Texto fornecido:
___

A
separação horizontal de poderes é o princípio básico de organização do Estado
na maioria dos países do mundo, ou pelo menos naqueles verdadeiramente
democráticos. Montesquieu, referência primeira sobre o assunto, procurou em sua
clássica obra “O Espírito das Leis”
evitar o abuso de poder e garantir a liberdade dos indivíduos.
A
Teoria de Montesquieu teve o seu apogeu na mesma época da formação do Estado
liberal. O sistema liberal regia-se pela livre iniciativa e pela menor
interferência possível do Estado nas liberdades individuais, como prescrevia
Stuart Mill. A doutrina pregada por Montesquieu é impregnada deste espírito
libertário, tanto que as mais severas críticas a ela são por não haver
pormenorizado seus próprios instrumentos de concretização.
É bem verdade, todavia, que foi John Locke o
primeiro a invocar a separação horizontal de poderes nos moldes do liberalismo
clássico. De fato, Locke, que dividiu o poder em Legislativo, Executivo e
Federativo, pode ser considerado o precursor de Montesquieu, pois que é
bastante dito que o último elaborou a sua célebre doutrina baseando-se nos
ensinamentos do primeiro e por intermédio de um imperfeito entendimento acerca
do sistema político inglês do Séc. XVIII, conforme prescrevia Hood Philips1.
Montesquieu,
no Livro XI da referida obra, inscreveu no seu Capítulo VI, denominado Da Constituição da Inglaterra, as três
espécies de poder: o legislativo, o executivo (“O executivo das coisas que dependem do direito das gentes”) e o
judiciário (“O executivo das que dependem
do direito civil”). Assim sendo, “pelo
primeiro, o príncipe ou o magistrado faz leis para um certo tempo ou para
sempre e corrige ou ab-roga as que estão feitas. Pelo segundo, faz a paz ou a
guerra, envia ou recebe embaixadas, estabelece segurança, previne as invasões.
Pelo terceiro, pune os crimes ou julga as querelas dos indivíduos. Chamaremos
este último o poder de julgar e o outro, simplesmente o poder executivo do
Estado.”2
Portanto,
o “remédio supremo”3 aos
desmandos seria a separação do poderes em legislativo, executivo das coisas que
dependem do direito das gentes (executivo), executivo das coisas que dependem
do direito civil (judiciário), pois na concepção do pai da teoria todos aqueles
que detinham o poder nas mãos tendiam a dele abusar. Um executivo aliado ao
legislativo expediria leis tirânicas e executá-las-ia da mesma forma; um
judiciário associado ao legislativo seria um superpoder detentor dos meios
legais e coativos sobre a vida a liberdade dos indivíduos; um executivo
atrelado ao judiciário seria uma força opressora poderosíssima. Assim, a
separação era fundamental e indispensável.

___

Entradas para localizar texto e elementos:
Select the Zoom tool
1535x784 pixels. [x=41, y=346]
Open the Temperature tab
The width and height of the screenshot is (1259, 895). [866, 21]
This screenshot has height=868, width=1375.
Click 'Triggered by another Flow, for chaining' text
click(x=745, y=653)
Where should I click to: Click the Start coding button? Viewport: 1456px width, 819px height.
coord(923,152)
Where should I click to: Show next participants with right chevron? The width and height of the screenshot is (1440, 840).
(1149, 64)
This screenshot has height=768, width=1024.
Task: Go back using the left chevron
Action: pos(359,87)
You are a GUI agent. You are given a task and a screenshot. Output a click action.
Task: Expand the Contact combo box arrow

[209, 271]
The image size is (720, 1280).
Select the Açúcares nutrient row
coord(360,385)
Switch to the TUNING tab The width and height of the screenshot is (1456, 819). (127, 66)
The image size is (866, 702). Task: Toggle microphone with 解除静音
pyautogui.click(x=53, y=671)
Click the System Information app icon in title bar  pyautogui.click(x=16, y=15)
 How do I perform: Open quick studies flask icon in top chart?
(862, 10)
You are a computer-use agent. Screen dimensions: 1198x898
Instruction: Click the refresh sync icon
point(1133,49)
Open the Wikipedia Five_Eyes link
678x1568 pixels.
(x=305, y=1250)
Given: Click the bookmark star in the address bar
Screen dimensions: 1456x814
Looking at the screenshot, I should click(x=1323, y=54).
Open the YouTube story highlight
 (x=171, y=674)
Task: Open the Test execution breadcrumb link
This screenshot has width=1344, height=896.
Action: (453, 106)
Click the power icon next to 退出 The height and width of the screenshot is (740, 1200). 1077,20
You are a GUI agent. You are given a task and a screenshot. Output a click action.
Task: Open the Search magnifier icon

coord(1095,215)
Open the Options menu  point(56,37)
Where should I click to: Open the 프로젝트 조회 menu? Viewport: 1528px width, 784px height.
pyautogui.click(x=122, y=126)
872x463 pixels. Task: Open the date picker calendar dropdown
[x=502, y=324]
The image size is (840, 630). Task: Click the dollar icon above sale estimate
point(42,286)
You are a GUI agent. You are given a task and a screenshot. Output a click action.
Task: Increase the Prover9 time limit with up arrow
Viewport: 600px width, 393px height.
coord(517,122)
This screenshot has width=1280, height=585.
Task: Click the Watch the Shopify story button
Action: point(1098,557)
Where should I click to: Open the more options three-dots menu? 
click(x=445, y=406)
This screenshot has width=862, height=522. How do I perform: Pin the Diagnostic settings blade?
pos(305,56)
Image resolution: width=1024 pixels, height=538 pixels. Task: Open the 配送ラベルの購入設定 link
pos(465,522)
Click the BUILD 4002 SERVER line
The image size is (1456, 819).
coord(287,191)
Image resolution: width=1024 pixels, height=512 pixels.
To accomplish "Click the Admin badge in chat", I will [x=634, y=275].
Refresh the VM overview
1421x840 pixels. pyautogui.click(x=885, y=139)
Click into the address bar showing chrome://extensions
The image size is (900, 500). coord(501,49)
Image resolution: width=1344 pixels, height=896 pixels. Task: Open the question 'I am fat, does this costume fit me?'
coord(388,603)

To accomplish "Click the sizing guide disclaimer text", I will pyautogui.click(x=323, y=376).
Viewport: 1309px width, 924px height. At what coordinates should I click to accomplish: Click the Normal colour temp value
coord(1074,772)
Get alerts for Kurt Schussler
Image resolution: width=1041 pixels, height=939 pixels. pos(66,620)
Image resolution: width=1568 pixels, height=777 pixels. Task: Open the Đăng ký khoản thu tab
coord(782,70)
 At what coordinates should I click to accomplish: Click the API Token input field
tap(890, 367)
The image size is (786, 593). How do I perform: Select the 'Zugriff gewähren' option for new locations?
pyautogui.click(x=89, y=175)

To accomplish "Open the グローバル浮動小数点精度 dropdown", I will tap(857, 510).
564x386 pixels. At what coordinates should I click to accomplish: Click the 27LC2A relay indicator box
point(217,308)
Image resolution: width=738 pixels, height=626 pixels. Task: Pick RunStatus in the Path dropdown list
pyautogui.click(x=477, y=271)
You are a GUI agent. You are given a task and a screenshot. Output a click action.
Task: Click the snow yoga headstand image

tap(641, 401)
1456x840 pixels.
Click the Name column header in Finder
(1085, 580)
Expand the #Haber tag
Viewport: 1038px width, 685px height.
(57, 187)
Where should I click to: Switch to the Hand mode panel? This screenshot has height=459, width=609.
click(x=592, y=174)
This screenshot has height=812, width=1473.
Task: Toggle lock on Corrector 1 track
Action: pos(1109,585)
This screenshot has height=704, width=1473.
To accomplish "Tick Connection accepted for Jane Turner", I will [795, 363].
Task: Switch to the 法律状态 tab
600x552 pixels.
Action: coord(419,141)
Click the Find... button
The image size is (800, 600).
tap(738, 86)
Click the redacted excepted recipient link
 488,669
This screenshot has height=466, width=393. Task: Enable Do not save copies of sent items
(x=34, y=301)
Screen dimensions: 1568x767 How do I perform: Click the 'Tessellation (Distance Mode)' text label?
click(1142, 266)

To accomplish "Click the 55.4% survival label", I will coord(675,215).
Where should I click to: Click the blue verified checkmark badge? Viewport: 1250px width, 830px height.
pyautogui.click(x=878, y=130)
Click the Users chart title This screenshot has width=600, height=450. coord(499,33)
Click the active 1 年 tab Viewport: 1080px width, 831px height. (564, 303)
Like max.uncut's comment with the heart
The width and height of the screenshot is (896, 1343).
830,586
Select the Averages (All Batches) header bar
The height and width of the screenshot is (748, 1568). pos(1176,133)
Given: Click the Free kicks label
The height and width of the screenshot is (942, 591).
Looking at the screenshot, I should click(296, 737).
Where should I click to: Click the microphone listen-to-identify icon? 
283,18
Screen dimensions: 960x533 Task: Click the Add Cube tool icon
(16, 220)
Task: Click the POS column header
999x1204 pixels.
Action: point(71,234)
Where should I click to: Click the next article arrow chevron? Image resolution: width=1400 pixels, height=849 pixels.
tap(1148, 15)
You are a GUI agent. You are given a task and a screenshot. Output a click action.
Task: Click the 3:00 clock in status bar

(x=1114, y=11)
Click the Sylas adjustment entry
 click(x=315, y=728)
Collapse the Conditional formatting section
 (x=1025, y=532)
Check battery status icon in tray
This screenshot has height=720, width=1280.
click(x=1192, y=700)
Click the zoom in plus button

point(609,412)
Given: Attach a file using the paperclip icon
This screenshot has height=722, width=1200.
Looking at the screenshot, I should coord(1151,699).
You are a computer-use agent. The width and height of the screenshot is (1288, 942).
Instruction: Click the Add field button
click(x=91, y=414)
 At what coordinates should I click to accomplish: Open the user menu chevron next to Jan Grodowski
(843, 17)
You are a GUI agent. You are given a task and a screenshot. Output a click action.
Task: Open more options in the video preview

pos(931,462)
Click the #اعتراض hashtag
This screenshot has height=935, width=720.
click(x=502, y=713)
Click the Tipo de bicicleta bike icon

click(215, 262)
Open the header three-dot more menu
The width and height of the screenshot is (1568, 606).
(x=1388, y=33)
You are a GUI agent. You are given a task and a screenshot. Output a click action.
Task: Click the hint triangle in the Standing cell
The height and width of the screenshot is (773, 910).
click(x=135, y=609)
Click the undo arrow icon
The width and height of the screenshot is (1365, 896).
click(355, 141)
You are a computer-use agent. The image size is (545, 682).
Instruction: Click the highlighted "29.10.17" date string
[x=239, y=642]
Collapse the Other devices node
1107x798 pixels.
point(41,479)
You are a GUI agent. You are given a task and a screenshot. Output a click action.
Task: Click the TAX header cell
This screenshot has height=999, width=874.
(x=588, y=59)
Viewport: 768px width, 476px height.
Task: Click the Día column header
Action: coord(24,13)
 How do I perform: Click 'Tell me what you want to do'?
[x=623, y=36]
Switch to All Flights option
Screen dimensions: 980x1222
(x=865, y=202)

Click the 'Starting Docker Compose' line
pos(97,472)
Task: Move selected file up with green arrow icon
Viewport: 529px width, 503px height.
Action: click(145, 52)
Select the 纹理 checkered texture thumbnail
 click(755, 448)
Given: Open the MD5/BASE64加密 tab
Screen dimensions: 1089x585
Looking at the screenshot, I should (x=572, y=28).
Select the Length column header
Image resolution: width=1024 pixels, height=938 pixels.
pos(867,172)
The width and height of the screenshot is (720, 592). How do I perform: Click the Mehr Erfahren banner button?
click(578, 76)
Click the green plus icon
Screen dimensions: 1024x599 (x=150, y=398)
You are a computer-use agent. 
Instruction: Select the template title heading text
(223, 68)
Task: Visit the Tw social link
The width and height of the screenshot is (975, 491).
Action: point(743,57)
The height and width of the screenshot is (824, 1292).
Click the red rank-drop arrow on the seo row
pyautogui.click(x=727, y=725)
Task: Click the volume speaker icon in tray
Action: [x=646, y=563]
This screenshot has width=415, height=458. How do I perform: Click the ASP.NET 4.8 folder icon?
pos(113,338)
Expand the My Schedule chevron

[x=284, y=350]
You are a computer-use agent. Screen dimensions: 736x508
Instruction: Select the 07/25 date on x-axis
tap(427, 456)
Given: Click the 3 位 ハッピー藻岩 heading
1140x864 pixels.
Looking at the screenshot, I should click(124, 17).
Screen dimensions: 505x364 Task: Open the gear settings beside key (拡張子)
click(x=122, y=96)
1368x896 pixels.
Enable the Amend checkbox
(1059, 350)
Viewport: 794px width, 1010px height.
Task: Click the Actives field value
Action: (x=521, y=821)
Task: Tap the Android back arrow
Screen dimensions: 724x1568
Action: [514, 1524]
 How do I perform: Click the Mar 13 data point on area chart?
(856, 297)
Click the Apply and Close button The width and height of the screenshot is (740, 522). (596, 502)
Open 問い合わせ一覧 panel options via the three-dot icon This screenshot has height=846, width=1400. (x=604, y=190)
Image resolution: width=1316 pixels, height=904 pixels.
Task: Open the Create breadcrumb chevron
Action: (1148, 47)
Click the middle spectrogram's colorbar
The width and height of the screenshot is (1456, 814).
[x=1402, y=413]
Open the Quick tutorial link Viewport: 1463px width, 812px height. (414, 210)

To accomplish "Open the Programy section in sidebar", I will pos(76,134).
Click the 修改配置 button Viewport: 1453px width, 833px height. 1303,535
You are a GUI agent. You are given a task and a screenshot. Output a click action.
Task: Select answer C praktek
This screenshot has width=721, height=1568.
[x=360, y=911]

___

Tarefas propostas:
1 - No texto sobre a separação de poderes, em quais poderes John Locke dividiu o poder?
2 - Dê seguimento ao texto sobre a separação de poderes a partir do ponto em que ele termina.
A listagem não tem nenhum papel no que se pede aqui.

Respostas às tarefas:
1 - Legislativo, Executivo e Federativo.

2 -
Esta
divisão funcional de competências ocorre exatamente para que não se possa
abusar do poder. O
Professor Gabriel Negretto esclarece que “el
modelo de frenos e contrapesos se propuso precisamente como remedio para evitar
en los hechos la usurpación de funciones por parte de una legislatura potencialmente
invasora.”4 Em virtude da imperiosa necessidade de o poder frear o poder, a separação de
poderes promove um verdadeiro sistema de checks
and balances (sistema de freios e contrapesos), de tal modo que ninguém
seria constrangido a fazer coisas que a lei não obrigasse e a não fazer as que
a lei permitisse.
Nesse
termos, Manuel Garcia-Pelayo, recorrendo às palavras de Proudhon, presta a
seguinte lição:
Organizar en cada Estado
federado el gobierno según la ley de separación de órganos; quiero decir: separar en el poder todo lo que
puede separarse, definir (esto es, delimitar) tolo lo que puede definirse,
distribuir entre órganos y funcionarios diferentes, rodeando a la
administración pública de todas las condiciones de publicidad e intervención.5
Nesse
sentido, parafraseando Montesquieu, tudo estaria perdido se o mesmo homem ou o
mesmo corpo dos princípios, ou dos nobres, ou do povo, exercesse esses três
poderes: o de fazer leis, o de executar as resoluções públicas e o de julgar os
crimes ou as divergências dos indivíduos.6
Com
isso, afirma Pierre Albertini, o princípio da separação de poderes tornou-se
profundamente ligado à concepção tridimensional da mesma, passando-se tal
tridimensionalidade a inspirar os modelos constitucionais cônscios das liberdades
fundamentais da pessoa humana7. Traduz, pois, o agenciamento dos
poderes independentes entre si, que devem atuar apenas sobre uma parte
específica das competências estabelecidas, ficando as demais efetivamente
vedadas.
É
verdade, pois, que o sistema de Montesquieu não evitaria os futuros conflitos
entre os Três Poderes, com a resultante inércia da ação estatal. Contudo, para
a maioria dos doutrinadores, é igualmente correto que, numa visão mais própria
do liberalismo, isso não seria de todo ruim, haja vista que o governo conquanto
estiver paralisado, está impossibilitado de intervir na livre conduta
individual.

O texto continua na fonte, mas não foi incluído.